In theory you could outsource everything! You could hire a virtual assistant to replace your secretary; you could have outsiders managing your accounts, web development, web hosting, payroll, billing and almost any other task you can think of! Whilst this could sound like bliss to those who enjoy working in a quiet environment, it’s a juggling act.

The more services you outsource, and the more individuals you have doing the outsource work for you, the more companies you will find yourself depending on. This leaves you open to a higher risk of tasks not getting done, or something going wrong. This is why it’s a good idea only to outsource jobs that would be too expensive or complicated to do in house. For example, if you would have to make a substantial investment in plant, machinery or intensive training for your employees in order to be able to do the work in house, it’s probably best if you outsource!

That said, if you find yourself relying on your virtual assistant eight hours a day, every day of the working week, having a full-time secretary would be cheaper and more efficient.
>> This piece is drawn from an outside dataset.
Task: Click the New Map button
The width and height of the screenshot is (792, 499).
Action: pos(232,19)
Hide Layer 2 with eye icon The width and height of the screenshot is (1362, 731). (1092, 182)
If your company grows to more than a handful of employees, you may decide that HR and Payroll would be best handled by someone inside the office who can deal with queries on the spot.

Right Shoring

Outsourcing is a touchy topic for some businesses, who feel that the practice of outsourcing to third world countries where the cost of living is lower, enabling service providers to charge far less than they would in the West is killing the economy.

Outsourcing can be good for economic growth, if used correctly. If you’re considering outsourcing, you should choose your providers carefully. Basic clerical tasks can be outsourced to countries that offer cheap rates for bulk work, while more complex or customer facing jobs should be handled by a local specialist.

Right shoring allows you to keep your overheads down, whilst still ensuring that your customers get quality service and you can be confident that your providers are qualified for the task at hand.
Image source: Free Digital Photos

About the author:

Crispin enjoys writing about a variety of topics surrounding business – from crisis communications to entrepreneurship.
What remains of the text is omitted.